02-12-2017, 10:53 AM
A galvanometer is an electromechanical instrument to detect and indicate electrical current. A galvanometer works like an actuator, producing a rotating deflection (of a "pointer"), in response to electrical current flowing through a coil in a constant magnetic field. Early galvanometers were not calibrated, but their later developments were used as measuring instruments, called ammeters, to measure the current flowing through an electrical circuit.
The galvanometers were developed from the observation that the needle of a magnetic compass is deflected near a cable that has an electric current flowing through it, first described by Hans Oersted in 1820. They were the first instruments used to detect and measure small amounts of electric currents. André-Marie Ampère, who gave mathematical expression to the discovery of Ørsted and appointed him by the Italian electricity researcher Luigi Galvani, who in 1791 discovered the principle of the frogs galvanoscope, that electric current would cause the legs of a dead frog to shake.

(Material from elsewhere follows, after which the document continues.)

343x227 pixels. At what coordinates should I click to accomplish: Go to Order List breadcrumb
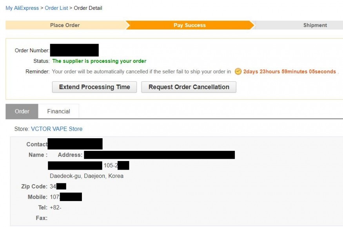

Sensitive galvanometers have been essential for the development of science and technology in many fields. For example, they allowed long-range communication through submarine cables, such as the first transatlantic telegraph cables, and they were essential to discover the electrical activity of the heart and brain, by their precise measurements of the current.
Galvanometers also had a widespread use as a visualizing part in other types of analog meters, for example in light meters, VU meters, etc., where they were used to measure and display the output of other sensors. Nowadays, the main type of galvanometric mechanism, still in use, is the mobile coil, type D'Arsonval / Weston.